J’étais pâle, émerveillé, dans l’enthousiasme d’un jeu si sanglant et si frivole à la fois. Je proposai au jeune Indou de le conduire en Europe : sa fortune eût été bientôt faite ; il parut accepter ; mais le lendemain, M. Thilmann m’apprit qu’il s’était sauvé dans l’intérieur de l’île, de peur que je ne voulusse l’emmener de force.

La ville est divisée en deux parties à peu près égales par une espèce de rue assez large, bordée de vacois et de tamariniers. Ici sont les Malais dans des cases recouvertes de feuilles de cocotiers, et dont les murs très-serrés sont façonnés à l’aide d’arêtes de palmistes étroitement liées entre elles. Il n’y a dans ces maisons presque aucun meuble ; les Malais ne couchent que sur des nattes.

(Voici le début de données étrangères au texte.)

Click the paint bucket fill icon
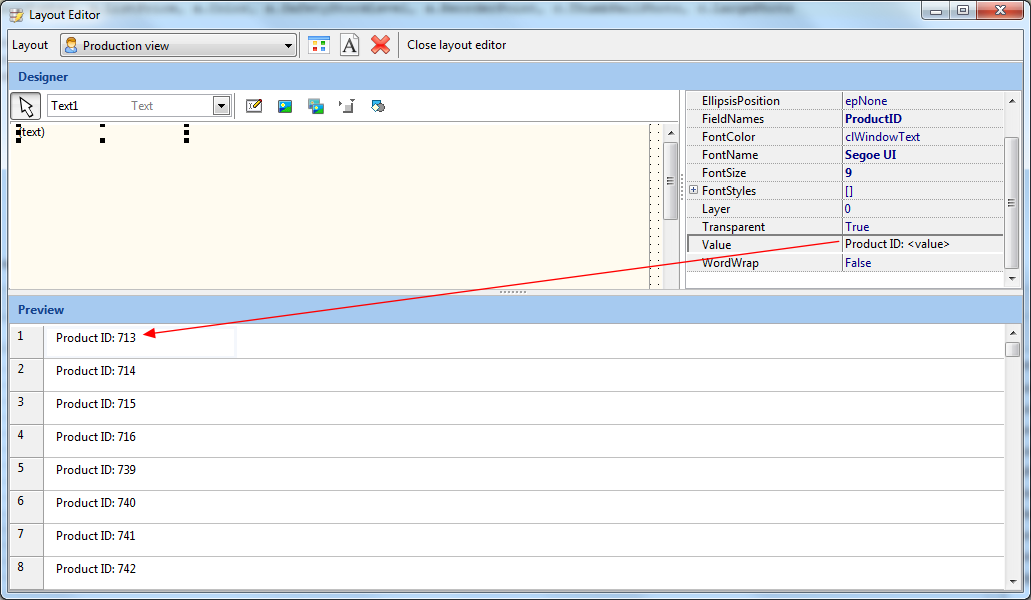The image size is (1031, 600). [378, 106]
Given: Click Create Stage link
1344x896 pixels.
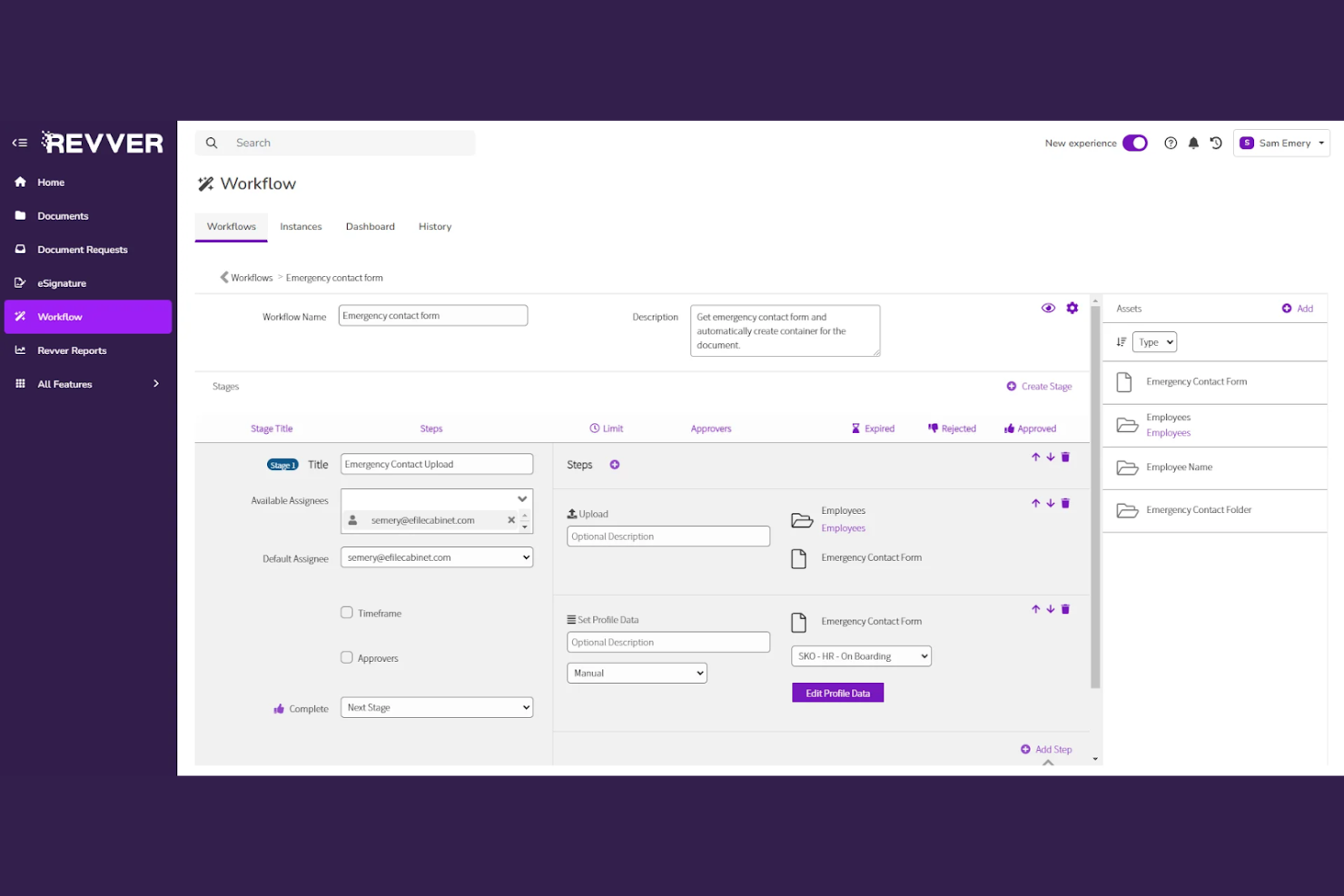Looking at the screenshot, I should click(1039, 386).
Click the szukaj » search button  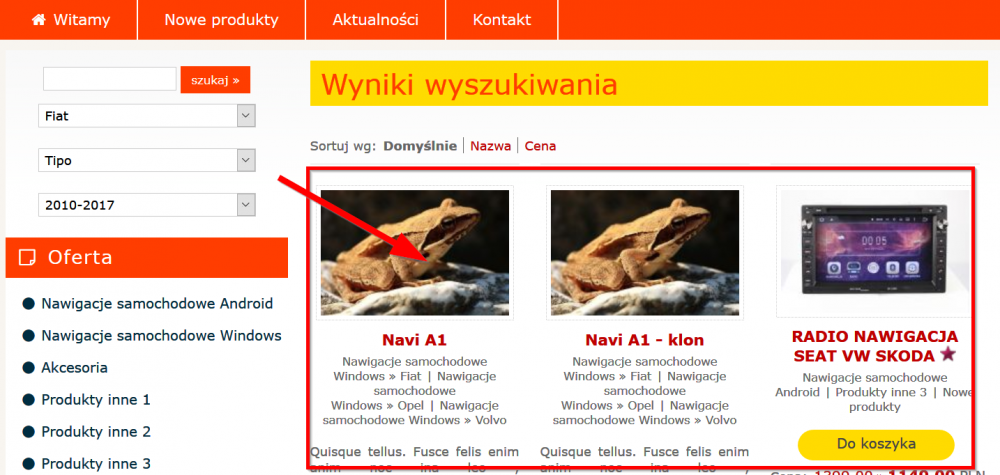coord(216,80)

Le quartier des Chinois est le plus opulent ; un de nos riches magasins de chrysocale de second ordre a plus de prix que toutes les prétendues richesses entassées sur les comptoirs. Vous ne pouvez vous faire une idée de la fourberie de ces misérables brocanteurs patentés, assez adroits pour s’établir en maîtres partout où ils trouvent des niais à dévaliser. Lâches et fripons, ils reçoivent les corrections qu’on leur inflige avec une sorte de soumission qui fait l’éloge de leur mansuétude ; mais ne vous laissez pas prendre à leur feinte humilité, car le pardon qu’ils implorent maintenant à deux genoux est une ruse nouvelle à l’aide de laquelle ils surprendront tout à l’heure votre bonne foi. Leur adresse à voler est inconcevable, et nos escrocs de premier mérite ne sont que des écoliers auprès d’eux. Cinq ou six Chinois vous entourent, vous montrent quelques-unes de ces bagatelles qu’ils façonnent avec tant de patience et de délicatesse ; vous leur présentez à votre tour les objets que vous voulez troquer ; et tandis que celui à qui vous parlez les examine avec attention, un autre vient vous frapper sur l’épaule et vous proposer un nouveau marché. Si vous tournez la tête un seul instant de son côté, votre marchandise est perdue. Bague, épingle, bouton ou dé est à peine tombé qu’il est saisi par les doigts du pied de votre voisin ; il passe sans que vous vous en aperceviez à un pied plus éloigné, et va enfin loin de vous se cacher sous une pierre ou sous une touffe épaisse de gazon. Après cela, frappez fort sur une joue ou sur une épaule : qu’importe au Chinois ? il ne garde aucune rancune de semblables privautés. Quant à moi, qu’ils ont si lâchement et si souvent trompé, sans doute parce que je leur témoignais une confiance sans bornes, je vous assure que je ne suis pas en reste avec eux, et que je leur ai bien des fois appris ce que pesait une main européenne poussée par un besoin de correction.